Pennsylvania won’t ring in happy new year
The “Happy New Year” greeting on the lips of Pennsylvania residents six weeks from now won’t be appropriate for state government in Harrisburg, if the Legislature’s independent budget analyst is correct.
According to an article in Wednesday’s Mirror, the Independent Fiscal Office has warned that the commonwealth could be facing a $1.7 billion shortfall for the 2017-18 fiscal year that begins July 1 — partly because measures approved for the current fiscal year have had only limited success in reducing state government’s long-term deficit.
Meanwhile, the fiscal office is projecting big deficits for the next several years at least, as well as a shortfall of more than half a billion dollars in the current $31 billion state spending package.
Those projections won’t improve the commonwealth’s bond rating, which credit agencies have downgraded due to years of Harrisburg’s failing to come to grips with its fiscal problems.
Pennsylvania’s bond rating now is among the lowest of the 50 states.
Common practice in Harrisburg is to “kick the can down the road” and hope for a financial miracle.
State government has insulated itself with unrealistic money projections, and state lawmakers haven’t yet finished all of the 2016-17 work that was supposed to help balance this year’s budget.
Rather than toasting each other with New Year’s greetings, lawmakers and the governor need to get to work without delay, and in a spirit of compromise, not partisan obstruction.
During the two most recent fiscal years, state government wrestled with shortfalls in the range of $2 billion, so perhaps there’s been some progress in addressing the structural deficit.

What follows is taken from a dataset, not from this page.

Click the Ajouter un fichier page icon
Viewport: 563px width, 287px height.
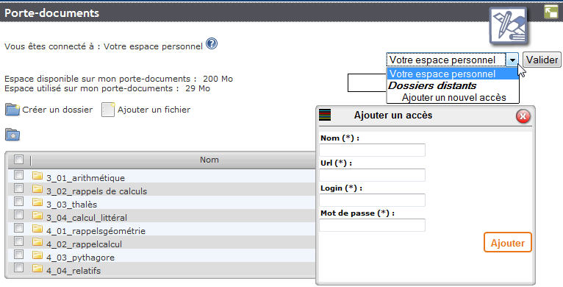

But clearly, whatever the progress — if there truly was any — must be characterized as anemic.
Now there’s more troubling reality besides what the Independent Fiscal Office has projected. The state might need to find hundreds of millions of additional dollars because the current state budget funds prisons and Medicaid programs at more than $300 million below what Gov. Tom Wolf had said would be necessary to cover costs.
There’s no optimism in the fact that tax collections through October were running behind projections, and even behind collections through the same point last year.
That shows that the $1.3 billion election-year enhanced-revenue package approved earlier this year hasn’t met Harrisburg’s expectations.
Part of the blame rests with Harrisburg’s failure to approve a gambling expansion that actually must be characterized as not really within the commonwealth’s overall best interests.
At the same time, the Legislature plugged into the current budget $200 million in “incoming revenue” that was in fact a loan from a state medical malpractice insurance fund.
That’s $200 million that the state will have to find for 2017-18 for the loan to be repaid.
A major additional expenditure for the future will be paying for hundreds of thousands of people newly eligible for medical care under an expansion of Medicaid guidelines that took effect last year.
Commendably, the state has been able to “get by” without most of the tax-increase proposals Wolf has put forth. But minus a significant economic boost that greatly increases revenue for state coffers without upping tax rates, the question becomes how much longer Pennsylvania will be able to muddle along without stabilizing the commonwealth fiscally once and for all.
“Happy New Year?”
For Harrisburg, it seems likely to be anything but that.